If you want to write the value of array[3] to the object that p points to (which is not what you want to do in this case, since p isn't pointing anywhere valid yet), you would write

*p = array[3]; // int = int

In this case, we want to set p to point to array[3], so we use the first statement. After doing that, the following are true:

 p == &array[3]          // int *
*p ==  array[3] == 2     // int

Now we have the statement

*p = (int) *c;

is saying "take the value of the char object that c points to, convert it to an int value¹, and assign the result to the object that p points to."

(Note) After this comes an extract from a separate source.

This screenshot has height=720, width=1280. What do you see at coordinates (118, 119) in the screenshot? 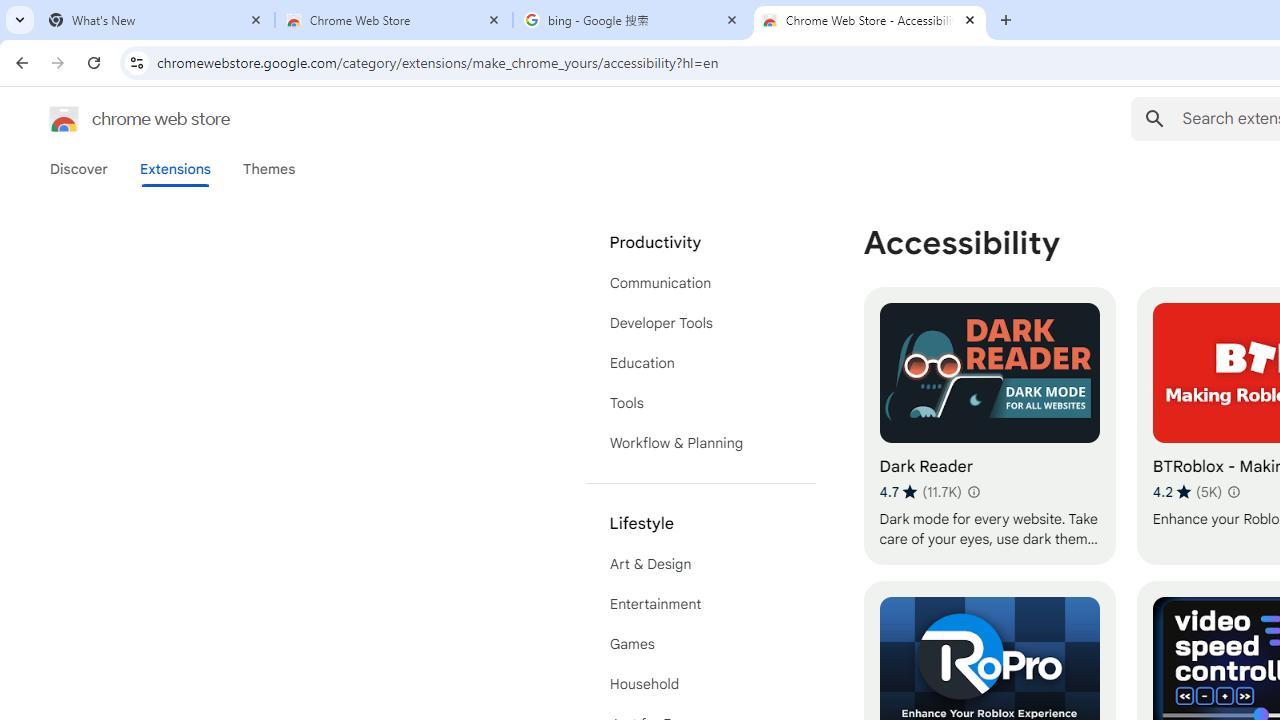
I see `'Chrome Web Store logo chrome web store'` at bounding box center [118, 119].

Except when it is the operand of the sizeof or unary & operators, or is a string literal being used to initialize an array of char in a declaration, an expression of type "N-element array of T" will be converted ("decay") to an expression of type "pointer to T", and the value of the expression will be the address of the first element of the array.

The expression c has type "5-element array of char". Since it is not the operand of the sizeof or unary & operators, it is converted to an expression of type char *, and the value of the expression is the address of the first element in the array, c[0]. Thus:

 c == &c[0]                         // char *
*c ==  c[0] == 'A' == 65 (ASCII)    // char

Taking all that together, that means

*p = (int) *c;

is another way of writing

*p = (int) c[0];

which is another way of writing

array[3] = (int) c[0];

which is another way of writing

array[3] = (int) 'A';

which is another way of writing

array[3] = 65;

---

1. (int) is a cast expression; it means that the value following it should be treated as type int.